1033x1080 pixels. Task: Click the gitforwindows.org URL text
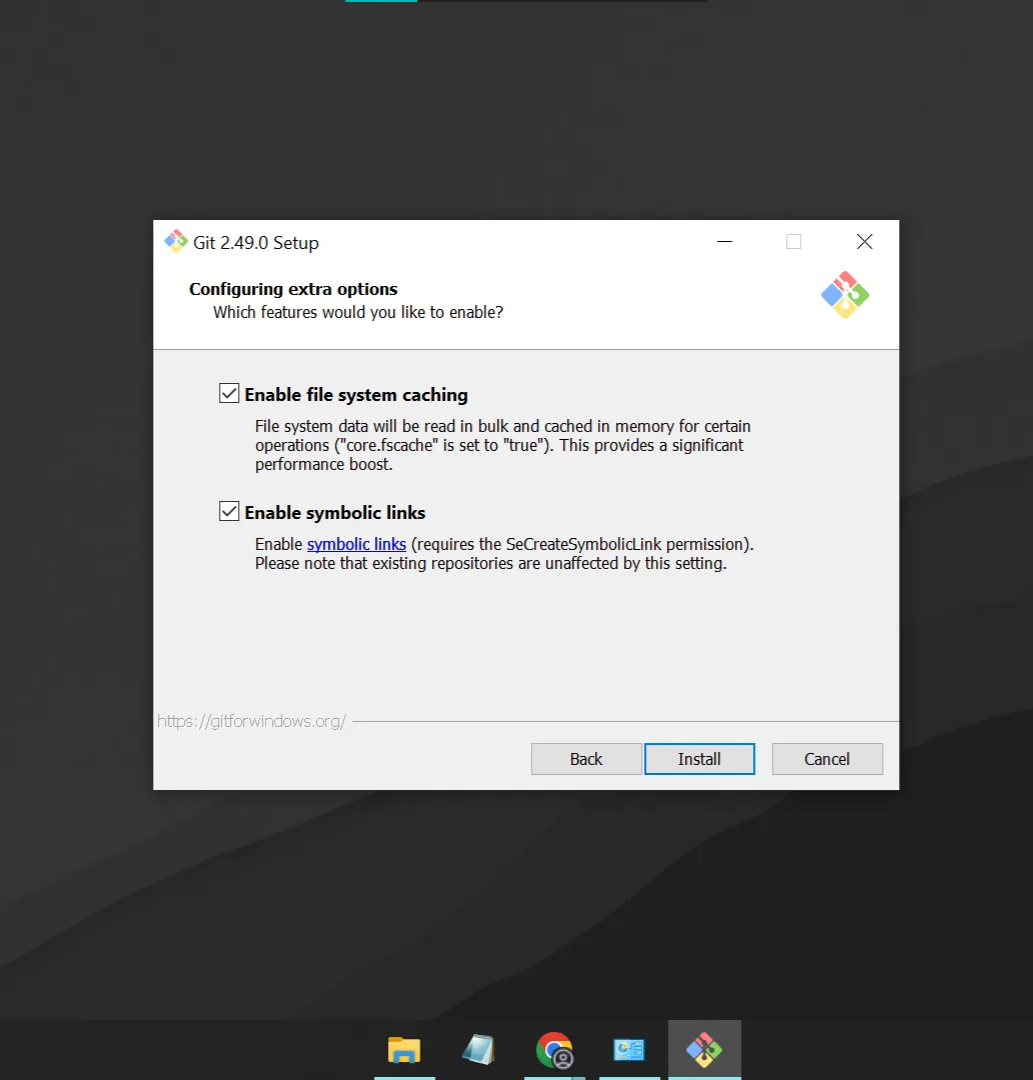(251, 721)
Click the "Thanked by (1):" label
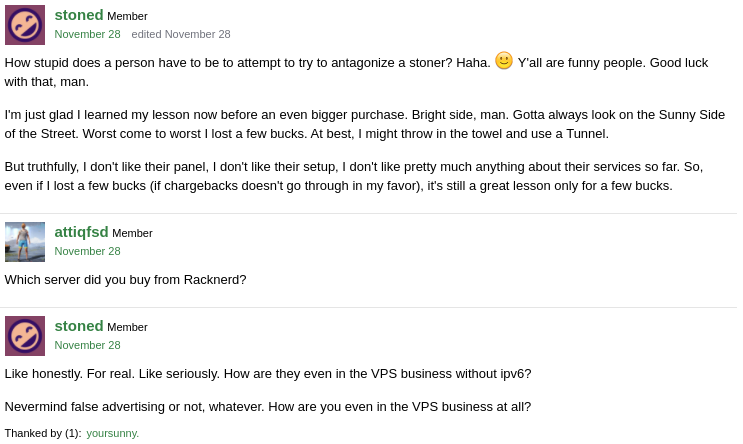This screenshot has width=743, height=444. tap(43, 433)
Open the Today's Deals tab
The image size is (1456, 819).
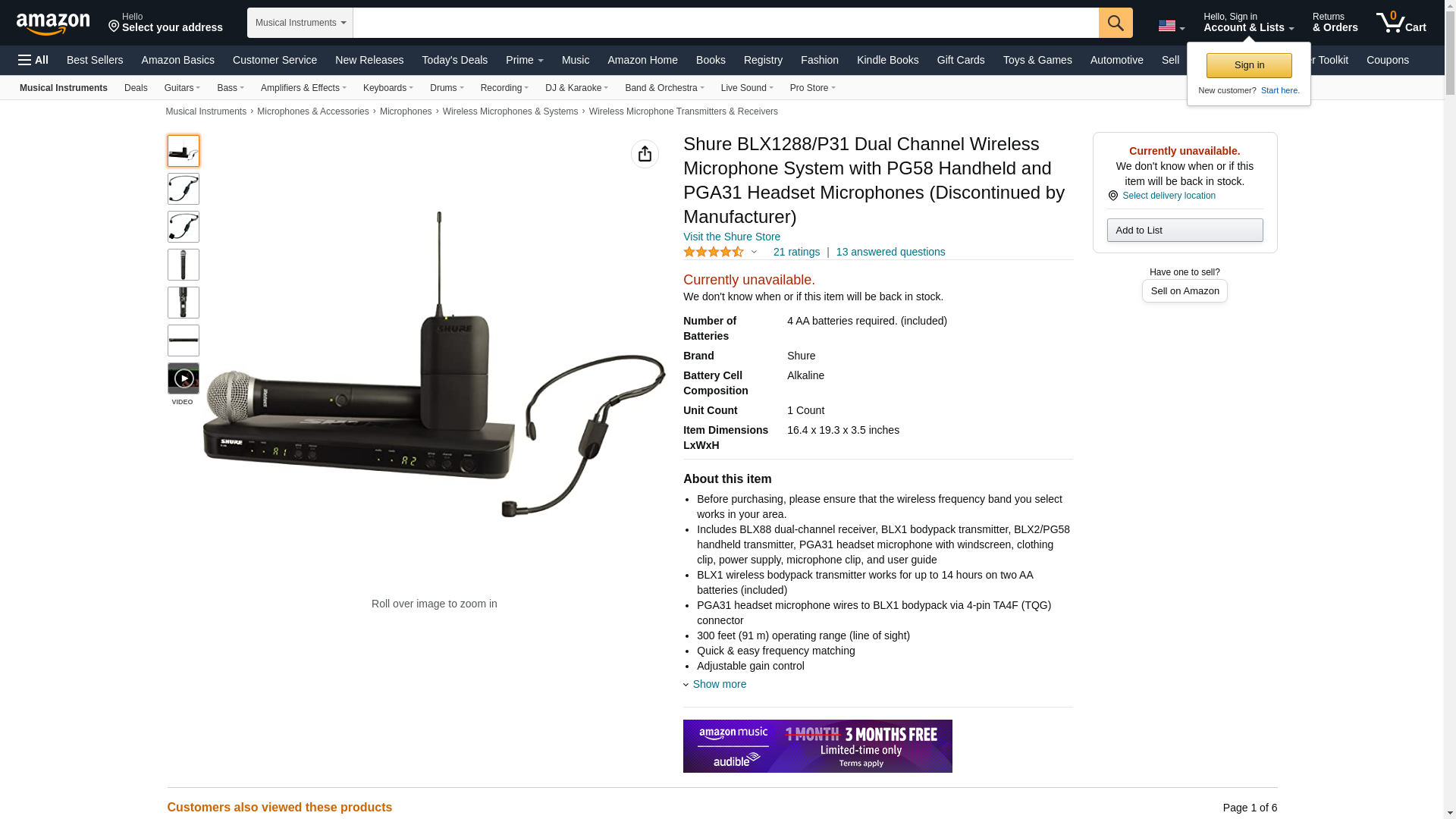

------------------------

[INSTRUCTIONS TO FOLLOW]:
Provide a precise transcription of the listing, excluding each picture.

[TASK SOLUTION]:
1033x1080 pixels. Task: Click the gitforwindows.org URL text
(251, 721)
Click the "Thanked by (1):" label
This screenshot has width=743, height=444. tap(43, 433)
Open the Today's Deals tab
The image size is (1456, 819).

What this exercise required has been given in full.